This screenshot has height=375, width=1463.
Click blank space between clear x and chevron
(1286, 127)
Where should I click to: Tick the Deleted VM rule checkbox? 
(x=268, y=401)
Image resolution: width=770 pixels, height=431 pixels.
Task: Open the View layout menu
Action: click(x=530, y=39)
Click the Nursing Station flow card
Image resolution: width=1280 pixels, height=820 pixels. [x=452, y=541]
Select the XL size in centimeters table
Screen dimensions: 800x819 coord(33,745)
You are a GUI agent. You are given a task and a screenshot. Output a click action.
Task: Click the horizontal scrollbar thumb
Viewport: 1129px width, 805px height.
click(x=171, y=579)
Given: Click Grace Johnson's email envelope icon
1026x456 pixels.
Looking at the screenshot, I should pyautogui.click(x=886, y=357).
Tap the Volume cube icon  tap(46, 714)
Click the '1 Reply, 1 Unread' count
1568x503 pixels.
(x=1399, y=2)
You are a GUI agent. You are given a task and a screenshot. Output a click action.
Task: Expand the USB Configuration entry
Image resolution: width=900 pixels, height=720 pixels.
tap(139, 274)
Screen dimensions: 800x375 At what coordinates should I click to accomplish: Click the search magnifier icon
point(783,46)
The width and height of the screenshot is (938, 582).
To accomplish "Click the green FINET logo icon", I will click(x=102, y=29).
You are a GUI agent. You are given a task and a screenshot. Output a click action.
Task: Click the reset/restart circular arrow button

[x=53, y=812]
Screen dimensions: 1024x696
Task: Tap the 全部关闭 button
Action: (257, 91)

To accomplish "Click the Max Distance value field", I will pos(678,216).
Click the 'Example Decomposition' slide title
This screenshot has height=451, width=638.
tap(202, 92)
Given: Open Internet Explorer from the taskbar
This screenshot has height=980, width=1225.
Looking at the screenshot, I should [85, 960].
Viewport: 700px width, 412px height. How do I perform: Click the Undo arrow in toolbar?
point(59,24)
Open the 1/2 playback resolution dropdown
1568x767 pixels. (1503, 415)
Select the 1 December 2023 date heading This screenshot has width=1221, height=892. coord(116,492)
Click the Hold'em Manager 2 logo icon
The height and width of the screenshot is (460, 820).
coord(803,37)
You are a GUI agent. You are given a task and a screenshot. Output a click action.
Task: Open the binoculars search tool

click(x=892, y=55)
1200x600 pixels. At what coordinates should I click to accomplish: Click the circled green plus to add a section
________________________
Task goal
Produce an exact copy of every entry above.

The answer
This screenshot has height=375, width=1463.
Click blank space between clear x and chevron
(1286, 127)
Where should I click to: Tick the Deleted VM rule checkbox? 
(x=268, y=401)
Image resolution: width=770 pixels, height=431 pixels.
Task: Open the View layout menu
Action: click(x=530, y=39)
Click the Nursing Station flow card
Image resolution: width=1280 pixels, height=820 pixels. [x=452, y=541]
Select the XL size in centimeters table
Screen dimensions: 800x819 coord(33,745)
You are a GUI agent. You are given a task and a screenshot. Output a click action.
Task: Click the horizontal scrollbar thumb
Viewport: 1129px width, 805px height.
click(x=171, y=579)
Given: Click Grace Johnson's email envelope icon
1026x456 pixels.
Looking at the screenshot, I should pyautogui.click(x=886, y=357).
Tap the Volume cube icon  tap(46, 714)
Click the '1 Reply, 1 Unread' count
1568x503 pixels.
(x=1399, y=2)
You are a GUI agent. You are given a task and a screenshot. Output a click action.
Task: Expand the USB Configuration entry
Image resolution: width=900 pixels, height=720 pixels.
tap(139, 274)
Screen dimensions: 800x375 At what coordinates should I click to accomplish: Click the search magnifier icon
point(783,46)
The width and height of the screenshot is (938, 582).
To accomplish "Click the green FINET logo icon", I will click(x=102, y=29).
You are a GUI agent. You are given a task and a screenshot. Output a click action.
Task: Click the reset/restart circular arrow button

[x=53, y=812]
Screen dimensions: 1024x696
Task: Tap the 全部关闭 button
Action: (257, 91)

To accomplish "Click the Max Distance value field", I will pos(678,216).
Click the 'Example Decomposition' slide title
This screenshot has height=451, width=638.
tap(202, 92)
Given: Open Internet Explorer from the taskbar
This screenshot has height=980, width=1225.
Looking at the screenshot, I should [85, 960].
Viewport: 700px width, 412px height. How do I perform: Click the Undo arrow in toolbar?
point(59,24)
Open the 1/2 playback resolution dropdown
1568x767 pixels. (1503, 415)
Select the 1 December 2023 date heading This screenshot has width=1221, height=892. coord(116,492)
Click the Hold'em Manager 2 logo icon
The height and width of the screenshot is (460, 820).
coord(803,37)
You are a GUI agent. You are given a task and a screenshot. Output a click action.
Task: Open the binoculars search tool

click(x=892, y=55)
1200x600 pixels. At what coordinates should I click to accomplish: Click the circled green plus to add a section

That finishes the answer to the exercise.